An arrhythmia is a problem with the rate or rhythm of the heartbeat. During an arrhythmia, the heart can beat too fast, too slow, or with an irregular rhythm. A heartbeat that is too fast is called tachycardia. A heartbeat that is too slow is called bradycardia. Although arrhythmias are harmless, some can be serious or even life threatening. When the heart rate is too fast, too slow, or irregular, the heart may not be able to pump enough blood to the body. The lack of blood caused by an arrhythmia can damage the brain, heart, and other organs, and in the most serious cases, may result in death.
The FDA estimates that the drug has been used by 10 million people in 2009. Propoxyphene was withdrawn from Britain in 2005 and European Union markets in June of 2009 after regulators concluded the risks outweighed pain-relieving benefits.
The safety of the drug has been the subject of controversy for decades.
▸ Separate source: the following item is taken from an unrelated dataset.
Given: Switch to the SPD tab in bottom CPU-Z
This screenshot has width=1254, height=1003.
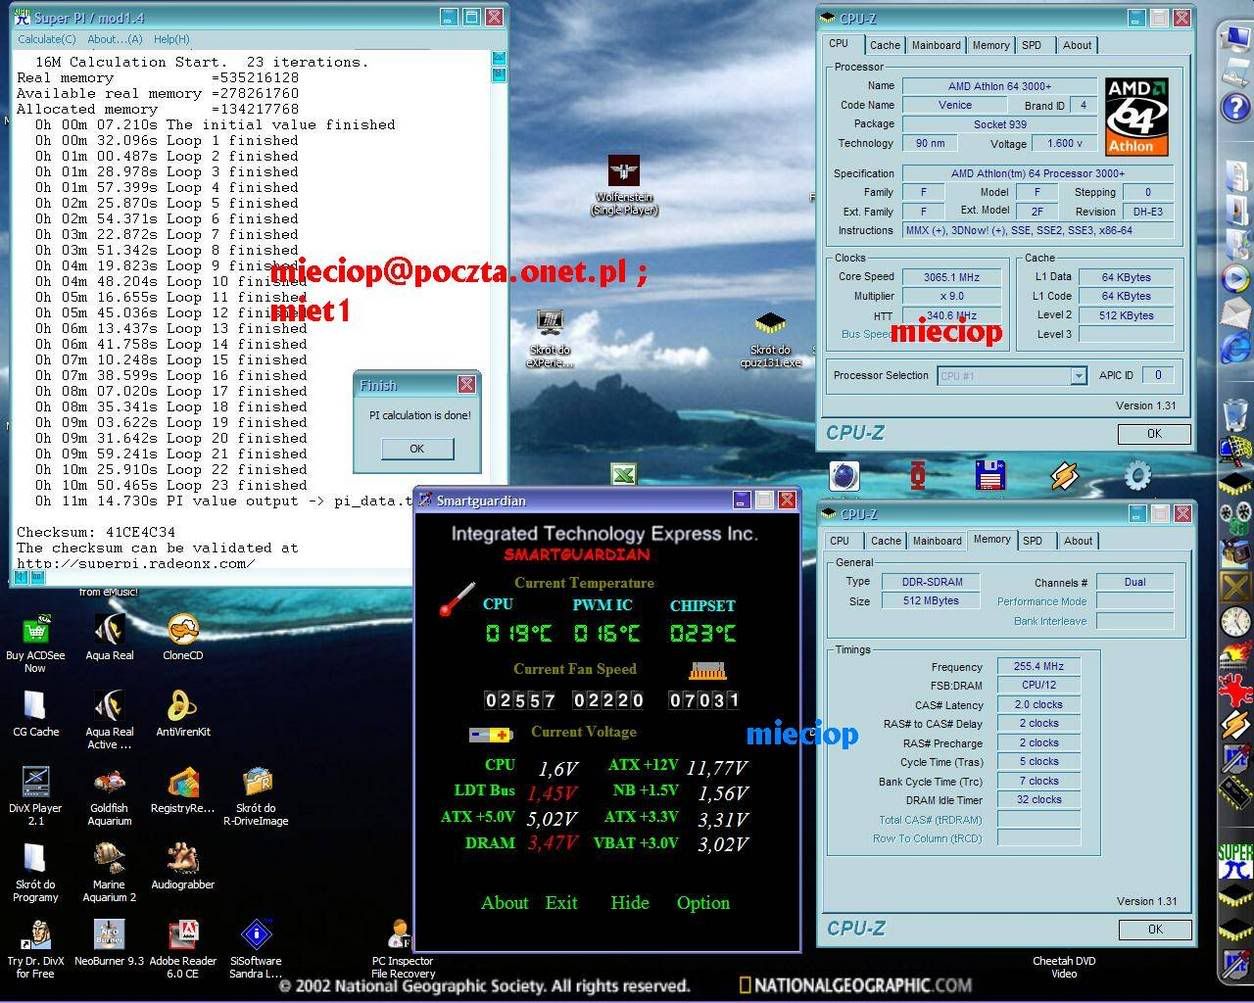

The consumer watchdog group, Public Citizen, petitioned the agency in 1978, and again in 2006, to pull the drug from the market. Public Citizen contends that 1,000 to 2,000 Americans have died from the drug since the U.K. ban, based in part upon data from the state of Florida that found 395 deaths from 2005 to 2009 associated with propoxyphene.
Darvon (generic: propoxyphene) is an opioid used to treat mild to moderate pain. It is manufactured by Xanodyne Pharmaceuticals Inc. The drug is also used in various generic forms. The most popular formulation, which contains the painkiller acetaminophen, is known as Darvocet.
The FDA advises patients who experience an abnormal heart rate or heart rhythm, dizziness, lightheadedness, heart palpitations or fainting to contact a doctor immediately.